Texte étudié:
════

04h12 CEST
27/05/2025
Deux mois d'audience pour rien ? Le procès sur la mort de Maradona était mardi sur le fil du rasoir, à risque de nullité, après la mise en cause d'une des juges, soupçonnée d'avoir collaboré à l'insu de tous à un documentaire mais qui s'est défendue de toute "irrégularité".
Après sept jours de suspension, le procès a repris mardi à San Isidro (nord de Buenos Aires) pour juger sept professionnels de santé - médecins, psychiatre, psychologue, infirmiers - accusés de négligences ayant potentiellement entraîné la mort de l'astre du football, en novembre 2020 sur un lit de convalescence à domicile, en post-neurochirurgie.
Reprise d'audience, mais pour combien de temps ? Plusieurs avocats, dont Fernando Burlando, médiatique défenseur des filles aînées de Maradona, sont résolus à demander la récusation de la juge Julieta Makintach, l'une des trois magistrates du procès. Voire le dessaisissement des trois.

════

Données fournies:

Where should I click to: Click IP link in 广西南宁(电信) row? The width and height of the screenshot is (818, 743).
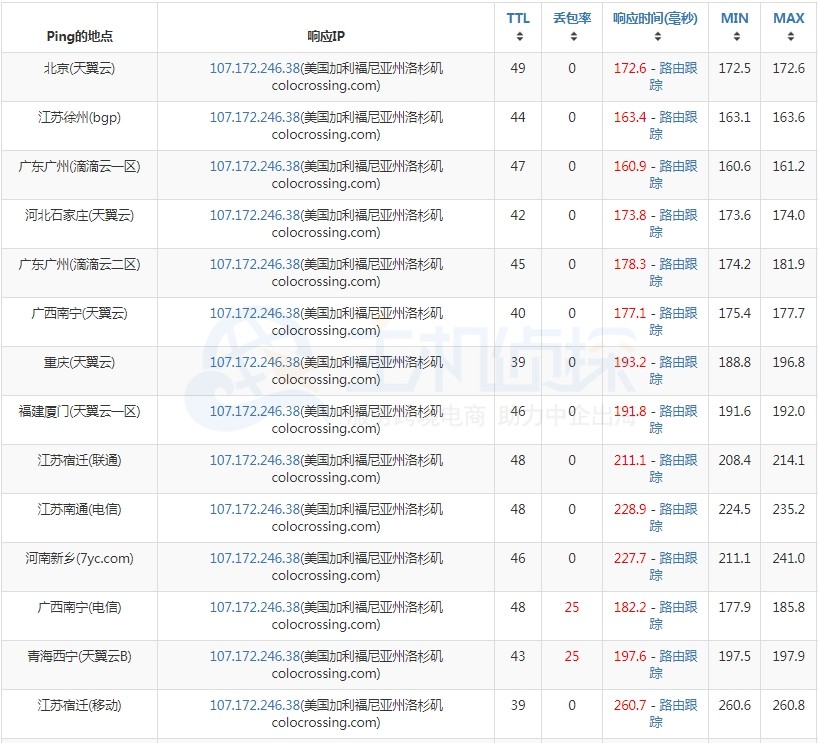[x=254, y=607]
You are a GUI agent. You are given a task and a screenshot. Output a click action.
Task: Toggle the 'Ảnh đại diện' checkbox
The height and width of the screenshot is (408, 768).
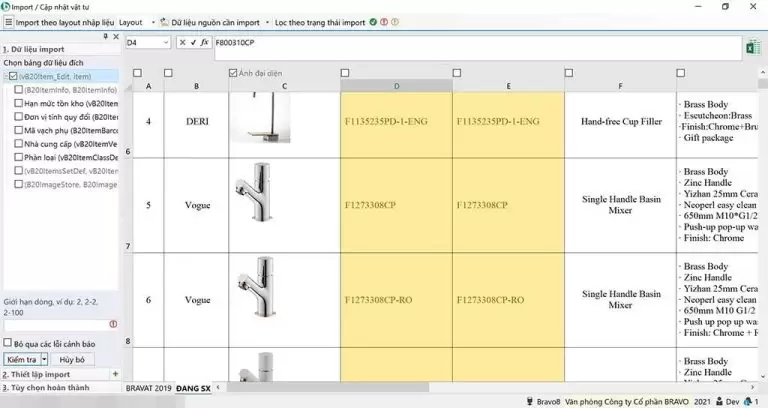coord(234,72)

════

Consigne A: D'après le texte sur le procès de la mort de Maradona, pourquoi ce procès risquait-il la nullité ? Répondez en une à trois phrases.
Consigne B: Poursuivez le texte sur le procès de la mort de Maradona à partir de sa dernière phrase.
Les entrées ne sont pas nécessaires pour ce travail.

Réponse attendue A: Le procès risquait la nullité parce qu'une des juges était mise en cause. Elle était soupçonnée d'avoir collaboré à l'insu de tous à un documentaire, tout en se défendant de toute « irrégularité ».

Réponse attendue B:
D'emblée, la magistrate a pris la parole mardi, pour se défendre contre toute "partialité", niant avoir fait "quoi que ce soit d'irrégulier" sinon avoir "donné une interview à une amie d'enfance, parlant de la justice", dans le but de "rapprocher la justice de la société".
- "Opération pour me dessaisir" -
"Il n'y aucun délit ou manquement à la fonction. Ce qu'il peut y avoir est une vaste opération médiatique pour me dessaisir", a insisté la pénaliste de 47 ans. "Je ne vais pas me dessaisir, ni provoquer la nullité des débats, parce qu'ils ne le méritent pas".
Le doute initial est né de la présence en audience, en mars aux premiers jours du procès, de personnes paraissant filmer les débats, où les caméras étaient strictement interdites. Plusieurs parties soupçonnaient alors la connivence d'une magistrate.
Mme Makintach a démenti avoir participé à une production audiovisuelle sur le procès, mais une série de perquisitions depuis une semaine - depuis les demandes de récusation-, puis la diffusion de vidéos dans la presse, ont affaibli sa position.
Des images de vidéosurveillance ont montré la juge parcourant, le dimanche juste avant le procès, les locaux du tribunal, filmée par une équipe, avec plusieurs prises, donnant des bouts d'interview, sur son métier, mais aussi sur le début du procès.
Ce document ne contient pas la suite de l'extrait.